Try it
Say how many lines below contain the word "badge". The number is the entire reply.

(Stored data entries)
════════════════

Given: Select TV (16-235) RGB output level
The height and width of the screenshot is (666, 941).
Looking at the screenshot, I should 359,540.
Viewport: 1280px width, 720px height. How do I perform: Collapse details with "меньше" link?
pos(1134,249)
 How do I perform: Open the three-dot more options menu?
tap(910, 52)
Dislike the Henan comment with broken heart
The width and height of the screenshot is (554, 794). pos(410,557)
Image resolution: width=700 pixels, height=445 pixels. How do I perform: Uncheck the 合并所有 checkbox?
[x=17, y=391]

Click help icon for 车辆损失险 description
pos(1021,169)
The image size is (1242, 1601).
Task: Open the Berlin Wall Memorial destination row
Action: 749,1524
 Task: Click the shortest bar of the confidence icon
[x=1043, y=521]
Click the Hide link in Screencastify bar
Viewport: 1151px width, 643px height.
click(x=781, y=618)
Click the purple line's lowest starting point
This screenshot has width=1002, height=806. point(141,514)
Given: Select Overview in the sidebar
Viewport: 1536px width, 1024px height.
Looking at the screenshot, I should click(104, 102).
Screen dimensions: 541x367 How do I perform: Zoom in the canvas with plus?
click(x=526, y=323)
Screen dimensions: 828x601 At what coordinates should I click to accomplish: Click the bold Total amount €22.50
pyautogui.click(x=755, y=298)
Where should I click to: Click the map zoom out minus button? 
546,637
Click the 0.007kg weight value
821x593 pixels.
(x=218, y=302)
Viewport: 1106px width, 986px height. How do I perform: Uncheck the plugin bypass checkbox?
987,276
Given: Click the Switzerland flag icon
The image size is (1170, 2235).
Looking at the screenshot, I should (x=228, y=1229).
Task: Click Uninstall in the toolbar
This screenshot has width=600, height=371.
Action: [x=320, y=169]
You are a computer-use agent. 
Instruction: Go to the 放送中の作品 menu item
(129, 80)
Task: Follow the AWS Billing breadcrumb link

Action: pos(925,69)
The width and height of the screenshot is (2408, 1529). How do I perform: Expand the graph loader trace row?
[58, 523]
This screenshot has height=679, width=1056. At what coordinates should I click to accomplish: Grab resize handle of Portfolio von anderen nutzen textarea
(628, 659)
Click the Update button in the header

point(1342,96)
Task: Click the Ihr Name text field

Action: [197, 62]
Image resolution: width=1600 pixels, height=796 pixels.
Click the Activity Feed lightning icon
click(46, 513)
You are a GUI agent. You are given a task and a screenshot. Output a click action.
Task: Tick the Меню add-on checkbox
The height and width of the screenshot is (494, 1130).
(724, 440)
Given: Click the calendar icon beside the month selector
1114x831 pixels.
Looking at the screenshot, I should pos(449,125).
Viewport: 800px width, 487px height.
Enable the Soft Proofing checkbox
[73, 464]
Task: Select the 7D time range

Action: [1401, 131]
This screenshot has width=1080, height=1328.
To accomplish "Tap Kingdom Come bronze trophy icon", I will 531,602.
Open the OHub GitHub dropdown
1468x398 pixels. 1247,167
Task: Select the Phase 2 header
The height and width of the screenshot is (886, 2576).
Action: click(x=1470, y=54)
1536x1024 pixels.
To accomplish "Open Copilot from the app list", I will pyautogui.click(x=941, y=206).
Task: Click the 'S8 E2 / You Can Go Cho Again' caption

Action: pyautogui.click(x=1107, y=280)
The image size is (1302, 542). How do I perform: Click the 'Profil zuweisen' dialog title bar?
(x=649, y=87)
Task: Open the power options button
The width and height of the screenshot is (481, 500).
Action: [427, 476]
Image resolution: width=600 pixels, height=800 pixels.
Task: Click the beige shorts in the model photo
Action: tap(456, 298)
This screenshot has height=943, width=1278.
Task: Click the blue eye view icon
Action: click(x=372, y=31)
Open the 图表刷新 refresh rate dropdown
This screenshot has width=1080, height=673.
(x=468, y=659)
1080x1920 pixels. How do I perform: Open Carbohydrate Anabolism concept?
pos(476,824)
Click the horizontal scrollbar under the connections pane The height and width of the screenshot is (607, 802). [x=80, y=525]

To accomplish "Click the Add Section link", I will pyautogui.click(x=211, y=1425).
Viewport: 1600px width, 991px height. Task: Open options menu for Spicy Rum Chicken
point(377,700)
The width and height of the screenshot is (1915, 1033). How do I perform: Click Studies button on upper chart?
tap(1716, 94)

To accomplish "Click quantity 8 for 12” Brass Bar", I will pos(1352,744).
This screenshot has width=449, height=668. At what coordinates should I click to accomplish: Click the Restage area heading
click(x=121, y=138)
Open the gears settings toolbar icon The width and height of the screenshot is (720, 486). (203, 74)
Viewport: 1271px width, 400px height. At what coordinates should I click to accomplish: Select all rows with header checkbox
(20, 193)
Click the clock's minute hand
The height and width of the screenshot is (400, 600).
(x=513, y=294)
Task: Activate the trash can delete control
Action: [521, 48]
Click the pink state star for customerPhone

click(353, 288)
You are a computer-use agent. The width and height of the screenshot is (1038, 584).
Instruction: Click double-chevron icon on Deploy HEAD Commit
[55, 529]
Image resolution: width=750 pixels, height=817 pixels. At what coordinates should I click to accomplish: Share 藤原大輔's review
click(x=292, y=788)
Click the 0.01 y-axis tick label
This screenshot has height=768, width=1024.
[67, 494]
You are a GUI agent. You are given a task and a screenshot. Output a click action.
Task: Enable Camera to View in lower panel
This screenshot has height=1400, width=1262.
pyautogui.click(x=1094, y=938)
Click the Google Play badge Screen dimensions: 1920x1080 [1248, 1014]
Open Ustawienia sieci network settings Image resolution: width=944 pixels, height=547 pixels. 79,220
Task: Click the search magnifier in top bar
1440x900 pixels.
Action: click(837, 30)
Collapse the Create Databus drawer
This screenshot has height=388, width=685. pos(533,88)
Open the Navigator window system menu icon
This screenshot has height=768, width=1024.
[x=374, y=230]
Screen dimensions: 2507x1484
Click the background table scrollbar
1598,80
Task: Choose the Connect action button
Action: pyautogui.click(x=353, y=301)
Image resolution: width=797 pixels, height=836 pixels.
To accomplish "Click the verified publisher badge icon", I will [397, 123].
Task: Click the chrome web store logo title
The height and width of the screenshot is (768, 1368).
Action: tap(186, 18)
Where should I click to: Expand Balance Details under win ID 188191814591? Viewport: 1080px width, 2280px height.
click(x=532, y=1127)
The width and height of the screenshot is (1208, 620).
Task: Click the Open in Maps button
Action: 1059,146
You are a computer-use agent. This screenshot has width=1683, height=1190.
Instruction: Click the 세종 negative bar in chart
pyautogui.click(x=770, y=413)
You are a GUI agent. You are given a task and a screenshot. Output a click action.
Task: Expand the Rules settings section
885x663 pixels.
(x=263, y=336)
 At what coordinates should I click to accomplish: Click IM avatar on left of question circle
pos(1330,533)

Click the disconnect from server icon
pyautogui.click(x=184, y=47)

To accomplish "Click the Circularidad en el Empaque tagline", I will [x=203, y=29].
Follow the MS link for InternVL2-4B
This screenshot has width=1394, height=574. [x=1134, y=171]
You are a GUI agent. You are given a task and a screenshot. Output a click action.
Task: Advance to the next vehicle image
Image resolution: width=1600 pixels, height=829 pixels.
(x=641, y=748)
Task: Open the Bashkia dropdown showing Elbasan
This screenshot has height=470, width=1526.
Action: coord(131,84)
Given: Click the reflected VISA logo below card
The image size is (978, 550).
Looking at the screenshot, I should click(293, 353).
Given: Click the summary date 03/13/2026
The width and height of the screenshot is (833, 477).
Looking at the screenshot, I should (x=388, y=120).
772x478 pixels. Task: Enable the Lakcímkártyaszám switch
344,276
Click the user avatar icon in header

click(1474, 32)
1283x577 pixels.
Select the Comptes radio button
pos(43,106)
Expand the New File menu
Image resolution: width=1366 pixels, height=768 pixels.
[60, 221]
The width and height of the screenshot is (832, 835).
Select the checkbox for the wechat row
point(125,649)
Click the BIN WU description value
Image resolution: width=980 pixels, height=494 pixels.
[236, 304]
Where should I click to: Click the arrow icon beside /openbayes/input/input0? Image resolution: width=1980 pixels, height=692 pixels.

════════════════

Problem solution
2